The court questioned whether any of these losses, if they had occurred, were real consequences of the alleged manipulation as opposed to Muddy Waters short-selling generally and found, in any event, that they were not the consequence of an intent to injure Burford (as opposed to its shareholders), which would have been necessary for the conspiracy Burford alleged.
The Court accepted that Burford might have a claim against Muddy Waters for malicious falsehood in respect of the content of its published report. But such a claim did not arise from the alleged spoofing and it was not necessary for Buford to obtain a Norwich Pharmacal order to bring that claim. As the judge put it, Burford could just "get on and sue".
Burford also argued that it could bring a private prosecution under the Fraud Act 2006. On this the Court found that, since the FCA has the exclusive statutory function under FSMA and MAR of investigating and deciding whether to prosecute market abuse and there is no right of private prosecution under FSMA, claimants could not seek to use the Fraud Act to bypass this restriction.
More broadly the Court also commented on the harm that might be caused to the confidence in the LSE and the FCA were the Court to look behind their conclusion that there had been no market abuse.
Short-selling is, of course, not unlawful, but market abuse by short-sellers can result in regulatory and criminal liability. This liability is most likely to arise through short-sellers knowingly publishing false or misleading information.
The judgment highlights the challenges that issuers face in making out civil claims for market abuse in the context of short-selling, despite the significant harm that companies may suffer.
The judgment suggests that if issuers are to bring civil claims in future, they will need to focus on the content of material published by short-sellers.

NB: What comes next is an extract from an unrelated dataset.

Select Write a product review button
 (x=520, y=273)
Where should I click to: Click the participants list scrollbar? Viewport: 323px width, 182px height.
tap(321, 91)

It is unclear why Burford did not seek to pursue Muddy Waters in respect of the contents of its report and chose instead to focus only on alleged spoofing of its shares. It may be, however, that Burford was concerned to avoid court or regulatory proceedings focused on whether the allegations in the report were true, which might have been thought to play into the hands of short sellers. Other issuers may well feel the same in future when considering civil claims.